Neuroblastoma (NB) is a poorly differentiated extracranial neuroectodermal tumor that accounts for 15% of all childhood cancer deaths. Stage 4 patients present a metastatic disease characterized often by BM infiltrates and by a very poor prognosis because of drug resistance and relapse (34). We have shown previously that, similar to NB cell lines, BM-derived neuroblasts were susceptible to lysis mediated by cytokine-conditioned NK cells and that killing involved NKp30 and DNAM-1 triggering receptors (5, 35).
In the current study, we focused on the mechanisms that could be involved in the escape of NB from NK-mediated immune surveillance. In particular, we analyzed whether NB cells could affect the chemokine receptor repertoire of NK cells.
Materials and Methods
Cells used in the study
NK cells were purified from PBMC of healthy donors using Human NK Cell Isolation kit (Miltenyi Biotec, Bergisch Gladbach, Germany). NB cell line HTLA-230, donated by Dr. E. Bogenmann (Children’s Hospital Los Angeles, Los Angeles, CA) (36), and GI-LI-N, established at the laboratory of oncology at the Giannina Gaslini Institute (37), were periodically checked for MYCN amplification by fluorescence in situ hybridization analysis. The NB cell lines SH-SY5Y, SK-N-F1, IMR32, and SK-N-SH NB tumor cell lines were purchased from Banca Biologica and Cell Factory (IRCCS Azienda Ospedaliera Universitaria San Martino-IST Istituto Nazionale per la ricerca sul cancro, Genova, Italy), which use multiplex short tandem repeat profiling for cell line identification. NB cell lines were cultured in the presence of RPMI 1640 medium supplemented with 2 mM glutamine, 50 mg/ml penicillin, 50 mg/ml streptomycin, and 10% heat-inactivated FCS (Sigma-Aldrich). All NB cell lines were tested for mycoplasma contamination, morphology, and proliferation rate after thawing and within four passages in culture. For coculture experiments, 2 × 105 resting NK cells were cultured for 2 d with 3 × 105 NB cell lines. For Transwell experiments, NK cells and NB cell lines were placed in 24-well Transwell (0.3-μm pore size; Corning Costar), upper and bottom chamber, respectively.

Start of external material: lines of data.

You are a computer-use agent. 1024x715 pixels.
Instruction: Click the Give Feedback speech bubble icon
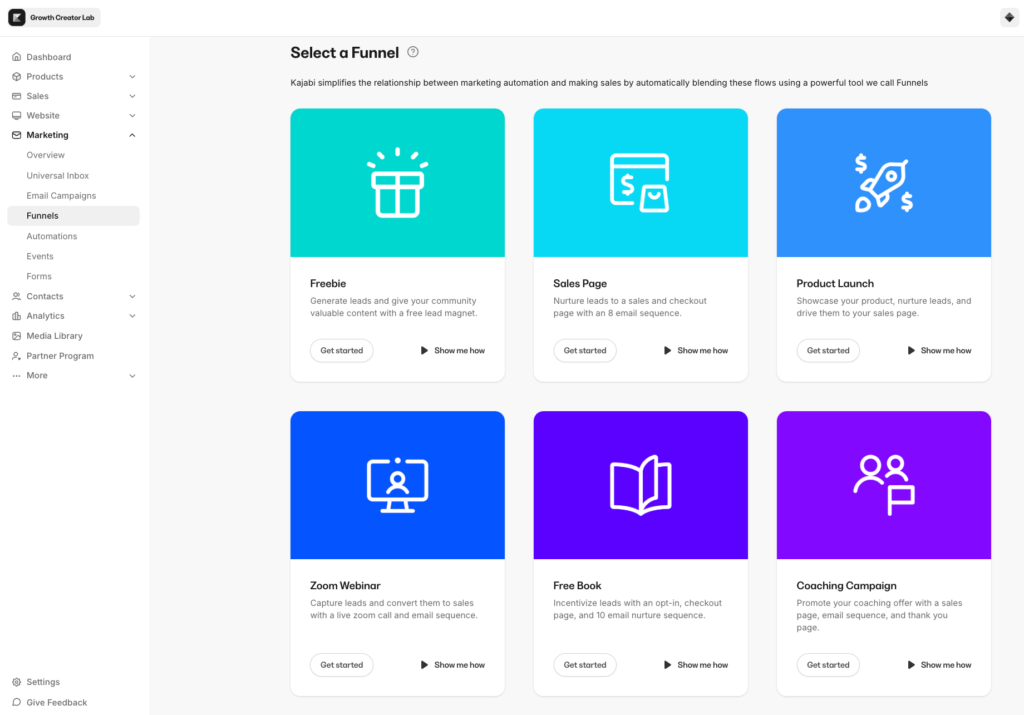coord(16,703)
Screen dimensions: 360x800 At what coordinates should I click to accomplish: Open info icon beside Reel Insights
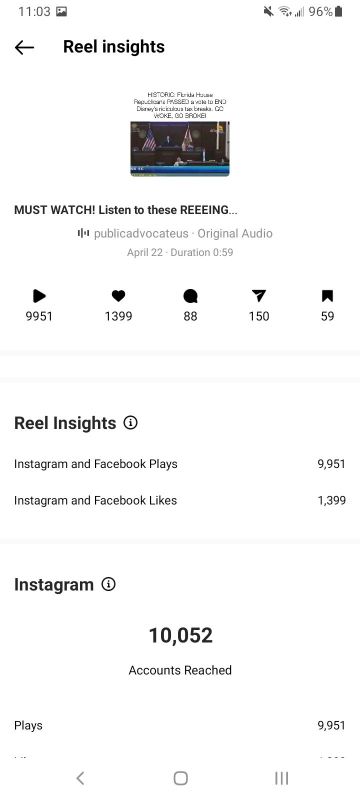coord(131,423)
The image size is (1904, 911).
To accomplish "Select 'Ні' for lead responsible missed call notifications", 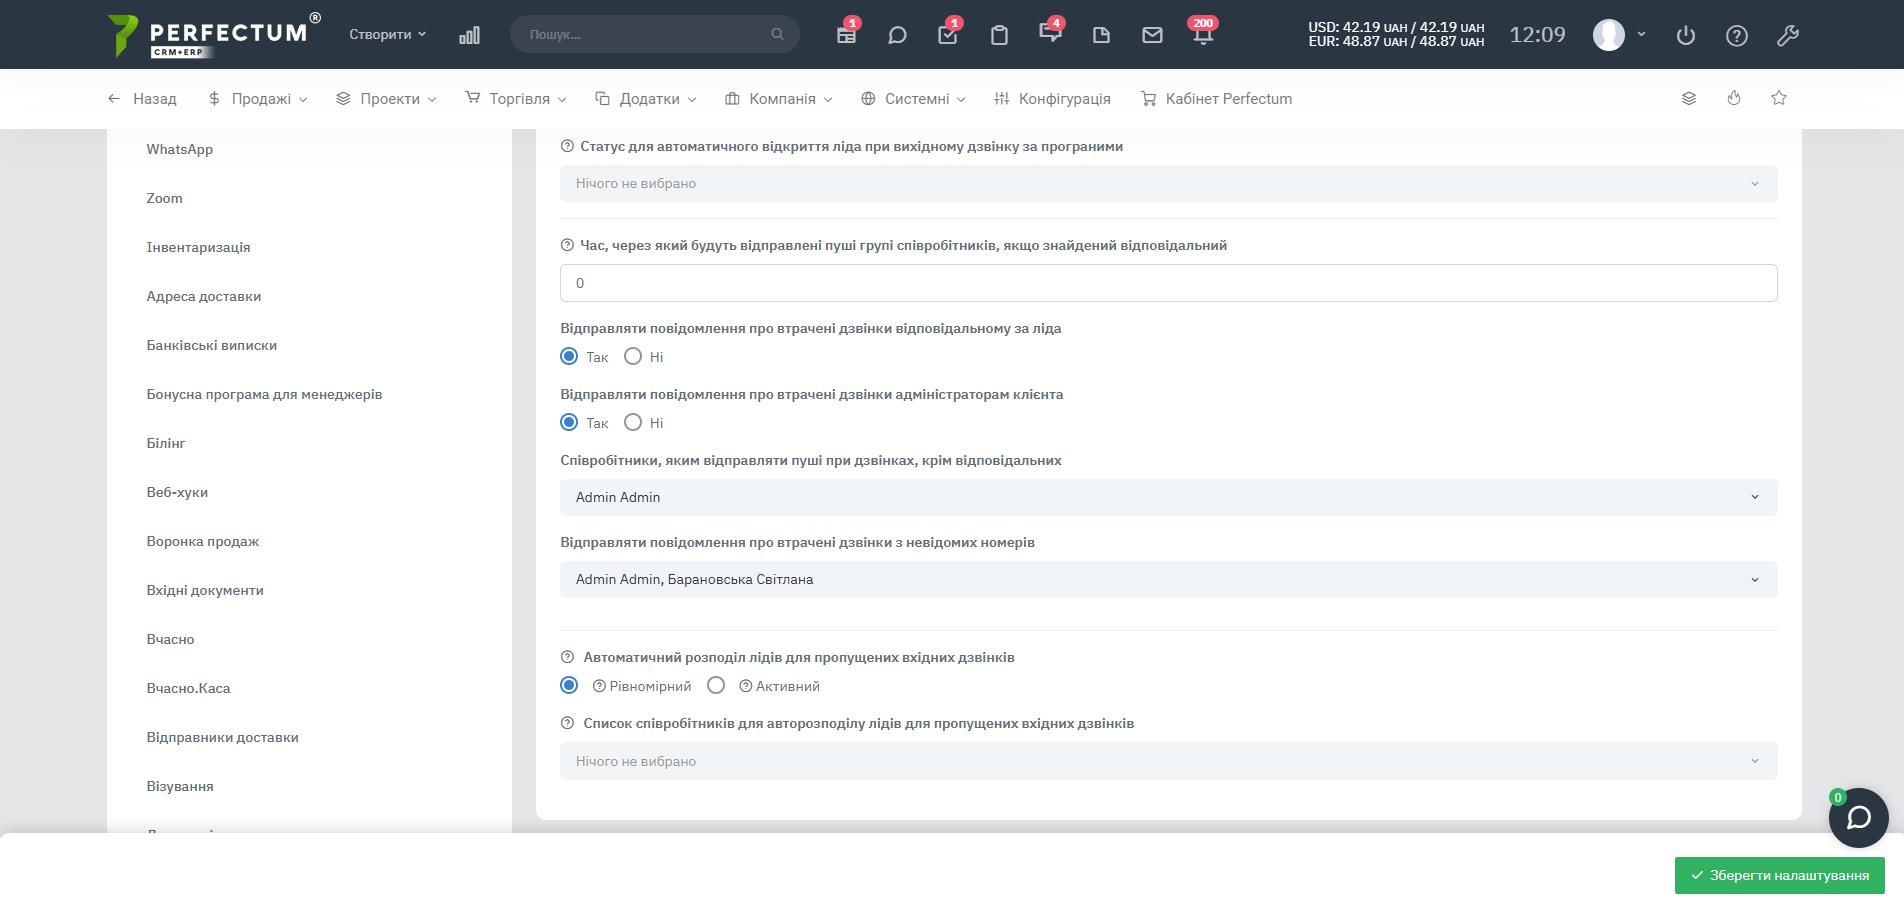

PBMC and BM aspirates were collected from children diagnosed with stage 4 NB. Diagnosis and staging were performed according to the International Neuroblastoma Staging System. Control PBMC were obtained from residual blood drawn from healthy age-matched children admitted at Emergency Department for accidental injuries. Samples were used after they were made anonymous, and legal guardians of healthy children and patients signed a written consent allowing the use of samples for research purposes. The study has been approved by the Istituto G. Gaslini Ethics Committees, and the procedures were in accordance with the Helsinki Declaration.
PBMC from patients or healthy children were frozen first and later thawed to perform comparative cytofluorimetric analyses.
Anti–CD56-PC7 and a mixture of anti–CD56-PC5 and anti–CD3-FITC (IgG1) mAbs were purchased from Beckman Coulter, Immunotech (Marseille, France); anti-GD2 (IgG2A) mAb was purchased from BD Biosciences Pharmingen (San Diego, CA). Anti-CXCR3 (IgG1), anti-CXCR4 (IgG2b), and anti-CCR7 (IgG2a) mAbs were purchased from R&D Systems (Minneapolis, MN); anti-CXCR1 (IgG1) mAb was purchased from Santa Cruz Biotechnology (Santa Cruz, CA); anti-CX3CR1-PE (rat IgG2b) and the isotype control (rat IgG2b-PE) were purchased from MBL (Woburn, MA). The Abs listed above are of mouse origin unless otherwise specified. The neutralizing anti–TGF-β1 (chicken), anti–TGF-β2, anti–IL-8 (CXCL8), anti-MIF, anti-vascular endothelial growth factor (VEGF), anti–TNF-α, anti-SDF1α (CXCL12), anti–IP-10 (CXCL10), anti-MCP1 (CCL2), and anti-MDC (chicken, CCL22) were purchased from R&D Systems. Ab-mediated neutralization experiments were performed adding Abs at various concentrations (from 100 to 0.1 μg/ml) at the onset of the cell cultures. Results show data obtained with 12 μg/ml (anti–TGF-β1), 3 μg/ml (anti–TGF-β2), 10 μg/ml (anti-VEGF), and 12 μg/ml (anti-MDC) Abs. Neutralizing Abs are of goat origin unless otherwise specified.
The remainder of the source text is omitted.